Re: [PATCH] net/9p: fix infinite loop in p9_client_rpc on fatal signal
From: Vasiliy Kovalev
Date: Sun Jun 21 2026 - 18:09:04 EST
On 6/21/26 16:00, Dominique Martinet wrote:
Dominique Martinet wrote on Fri, Apr 17, 2026 at 07:52:52AM +0900:
While the ideal long-term goal is the asynchronous implementation (as
seen in your 9p-async-v2 branch [2]), this patch serves as a reliable
intermediate solution for a critical regression.
[2] https://github.com/martinetd/linux/commits/9p-async-v2
iirc one of the problem with the async branch is that the process would
quit immediately on, say, ^C, before the IO has completed, but it's
possible for the server to process the IO (and not the flush) afterwards
and you'd get something that's not supposed to happen e.g.
p1 p2
write(1)
^C/sigkill
flush sent but process exit without waiting for server ack
1 not written yet
write(2) in same spot
write(2) done
write(1) completes
data isn't 2 as expected after p2 completed
So it's quite possible async isn't the way to go, but that there is no
good solution for this
(given this is true even without async on sigkill: if we have something
that works safely, there's no reason to wait only for non-fatal signals...)
Sorry to come back to this after two months but I'm still a bit worried
about this patch, and just came back to it as I'm about to send the PR
to Linus...
And I'm still thinking about the problem above, or rather possible
variants involving cache (e.g. write going through the server, but
client believing it didn't because the response didn't make it in time)
.. But the thing is, I couldn't actually hit the `if
(fatal_signal_pending(current))` you added (adding some print
statement):
- if cache is enabled, the actual I/Os are done by the vfs in the
background, so any kill to user processes won't have any impact (and
thus I guess my main worry about cache is alleviated there)

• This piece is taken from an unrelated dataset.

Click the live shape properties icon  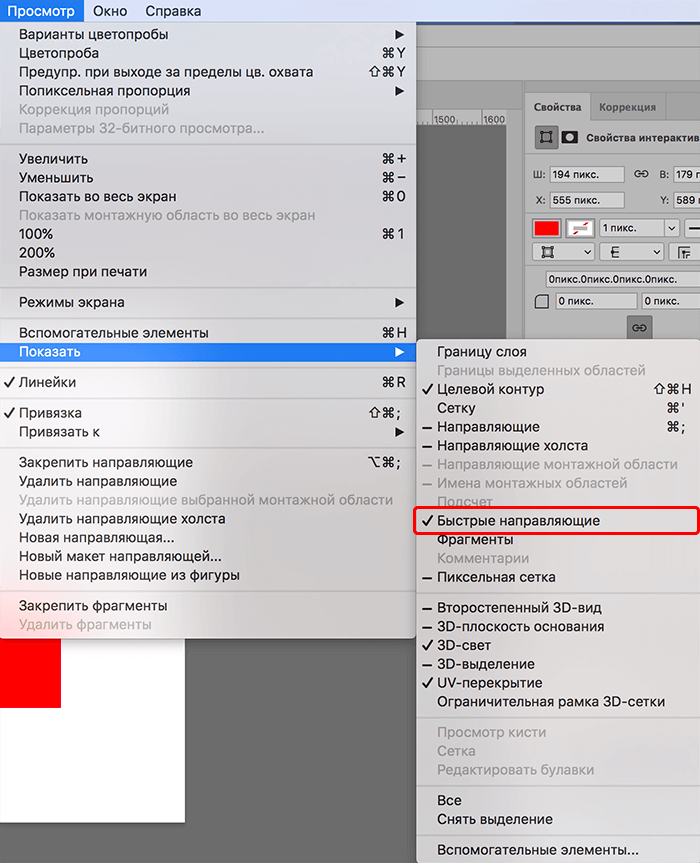coord(546,137)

- with cache=none I'm not sure why I can't hit it, I tried with an
external server, breaking on the write() call while running dd, and
killing dd with SIGKILL a few times but that doesn't appear to be
enough? (task still stuck in write > rpc > flush > rpc, but it doesn't
appear to ever get out of io_wait_event_killable() even when I hammer it
with more signals?)
So, given that my worry with cache is irrelevant (runs in background &
won't ever hit this), I can't seem to hit this with what I consider
to be normal workloads, and assuming it does fix your problems given you
were able to test it... I'll leave it in and send to Linus now but I'd
appreciate clarifications on how to test this more thoroughly as time
permits...
(I honestly probably should drop the patch at this point, but it'll
still be time to revert if I figure something out in the next few weeks
given it's been in -next for almost 2 months already)
Thanks,
Quoting myself from April: "Severity is low and likely unreachable in
production, but it slows down syzkaller — the hung process ties up
a worker slot until the harness kills it by timeout (143s on our
setup)."
The deterministic path is the syzkaller C reproducer:
https://syzkaller.appspot.com/x/repro.c?x=156aa534580000
What it does:
1) mounts 9p with trans=fd, rfdno/wfdno pointing to open fds
with nothing speaking the 9p protocol on the other side
- RFLUSH can never arrive;
2) the 9p rpc from mount parks a thread in io_wait_event_killable;
3) another thread triggers SIGSEGV via prctl(PR_SET_MM) + brk()
corruption -> coredump_wait;
4) the harness's kill_and_wait() fires 5s later.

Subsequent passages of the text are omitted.